Enquête : 9 pistes explorées par les médias pour innover

Par Alexandra Yeh, France Télévisions, Direction de l’Innovation

Un an d’enquête auprès d’une cinquantaine de rédactions comptant parmi les plus innovantes du monde : c’est le projet titanesque entrepris par les Danois Per Westergaard (rédacteur en chef et CEO de plusieurs titres de presse régionaux et nationaux) et Søren Schultz Jørgensen (journaliste pour plusieurs médias danois).

Après la publication de leur travail en danois, les auteurs proposent pour Nieman Lab un aperçu des résultats de leur recherche en anglais. Au programme : 9 pistes stratégiques engagées par les rédactions pour sortir de la crise structurelle des médias, retrouver le lien avec leur audience, et proposer un journalisme plus engageant. Nous les avons interviewés pour mieux comprendre leurs conclusions.

Cette enquête est d’abord le résultat d’un parti pris des auteurs : celui de considérer que la crise que traversent aujourd’hui les médias d’information n’est pas seulement la conséquence de modèles économiques devenus obsolètes ou de difficultés d’adaptation aux nouveaux défis technologiques. C’est avant tout une crise structurelle, avancent-ils, qui se manifeste par une désaffection massive des citoyens vis-à-vis des médias. Loin d’être un phénomène passager, le discrédit jeté sur l’industrie médiatique s’inscrit dans une tendance de fond inquiétante qui doit être traitée avec toute l’attention qu’elle mérite, à commencer par une remise en question des fondements même du journalisme.

Pour répondre, Per Westergaard et Søren Schultz Jørgensen ont étudié 54 rédactions à la pointe de l’innovation éditoriale à travers 9 pays de chaque côté de l’Atlantique, avec à la clé 9 pistes à explorer.

Crédit : Ross Findon via Unsplash

3 questions aux auteurs

Parmi les 54 rédactions que vous avez interrogées, qui sont les bons élèves en matière d’innovation ?

Nous avons choisi ces rédactions précisément parce qu’elles sont particulièrement performantes en termes d’innovation et parce qu’elles s’efforcent d’explorer de nouvelles manières de se reconnecter à leur public.

Cependant, elles n’ont pas toutes la même approche : les plus jeunes par exemple, qui se sont créées avec cette idée de repenser le journalisme et d’inventer de nouvelles façons de raconter l’info, la considèrent comme un aspect intrinsèque de leur identité.
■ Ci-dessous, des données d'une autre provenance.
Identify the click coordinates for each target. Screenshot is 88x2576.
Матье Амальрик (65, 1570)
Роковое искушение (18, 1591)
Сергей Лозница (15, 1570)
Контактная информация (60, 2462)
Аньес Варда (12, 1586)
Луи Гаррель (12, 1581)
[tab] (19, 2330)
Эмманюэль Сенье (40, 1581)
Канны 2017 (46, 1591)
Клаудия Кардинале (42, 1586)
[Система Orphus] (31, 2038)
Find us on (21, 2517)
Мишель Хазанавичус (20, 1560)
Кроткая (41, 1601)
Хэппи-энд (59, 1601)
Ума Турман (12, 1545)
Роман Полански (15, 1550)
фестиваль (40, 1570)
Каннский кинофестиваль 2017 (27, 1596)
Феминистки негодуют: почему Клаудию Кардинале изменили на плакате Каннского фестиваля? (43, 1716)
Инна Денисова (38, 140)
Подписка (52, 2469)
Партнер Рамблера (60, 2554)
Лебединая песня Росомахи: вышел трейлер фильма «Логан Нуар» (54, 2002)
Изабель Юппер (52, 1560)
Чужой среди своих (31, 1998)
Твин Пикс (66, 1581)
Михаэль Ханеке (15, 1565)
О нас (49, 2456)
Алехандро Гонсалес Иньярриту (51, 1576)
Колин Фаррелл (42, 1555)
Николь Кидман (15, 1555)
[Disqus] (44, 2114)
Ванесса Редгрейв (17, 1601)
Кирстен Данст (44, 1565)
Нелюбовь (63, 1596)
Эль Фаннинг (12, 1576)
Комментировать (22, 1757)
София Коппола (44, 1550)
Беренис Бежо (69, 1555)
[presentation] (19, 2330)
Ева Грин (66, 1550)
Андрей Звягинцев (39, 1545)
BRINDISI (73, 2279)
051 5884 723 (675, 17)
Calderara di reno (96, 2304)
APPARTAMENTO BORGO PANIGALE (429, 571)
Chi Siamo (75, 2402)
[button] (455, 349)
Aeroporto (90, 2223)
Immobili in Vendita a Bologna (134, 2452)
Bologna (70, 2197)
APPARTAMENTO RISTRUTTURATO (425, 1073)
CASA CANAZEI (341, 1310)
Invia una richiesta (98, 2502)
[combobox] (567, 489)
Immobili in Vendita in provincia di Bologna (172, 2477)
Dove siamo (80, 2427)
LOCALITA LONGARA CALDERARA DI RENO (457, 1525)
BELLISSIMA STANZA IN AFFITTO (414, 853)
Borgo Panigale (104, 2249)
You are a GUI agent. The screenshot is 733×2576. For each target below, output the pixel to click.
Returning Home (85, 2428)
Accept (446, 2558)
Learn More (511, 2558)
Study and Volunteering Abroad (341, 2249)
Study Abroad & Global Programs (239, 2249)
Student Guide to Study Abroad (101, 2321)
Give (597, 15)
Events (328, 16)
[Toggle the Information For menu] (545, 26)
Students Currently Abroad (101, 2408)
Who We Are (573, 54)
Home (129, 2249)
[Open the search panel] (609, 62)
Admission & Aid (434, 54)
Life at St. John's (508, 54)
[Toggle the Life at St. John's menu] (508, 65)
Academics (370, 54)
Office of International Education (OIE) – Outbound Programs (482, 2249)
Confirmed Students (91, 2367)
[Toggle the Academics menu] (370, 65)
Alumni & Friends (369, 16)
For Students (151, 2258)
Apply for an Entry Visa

C’est le cas de la Texas Tribune à Austin, de Geekwire à Seattle ou encore Mediapart en France. Tous ces médias parlent peu d’innovation – ils innovent, tout simplement.

Les médias traditionnels, eux, ont une approche différente : ils doivent innover car ils doivent changer leur façon de faire du journalisme. De ce fait, ils parlent davantage d’innovation, de ce qui doit changer et de la manière de le faire.

KQED, la TV et radio locale de la Bay Area de San Francisco, est un bon exemple  de média qui a réussi à mettre l’innovation au cœur de sa stratégie. La rédaction forme ses membres à comprendre les usages de son audience et à repérer les tendances pour développer de nouveaux formats. Dès qu’un problème survient dans l’entreprise, ou qu’un nouveau produit se prépare, des « déjeuners d’inspiration » et des ateliers sont organisés pour permettre à toute la rédaction de se mettre autour d’une table et d’échanger.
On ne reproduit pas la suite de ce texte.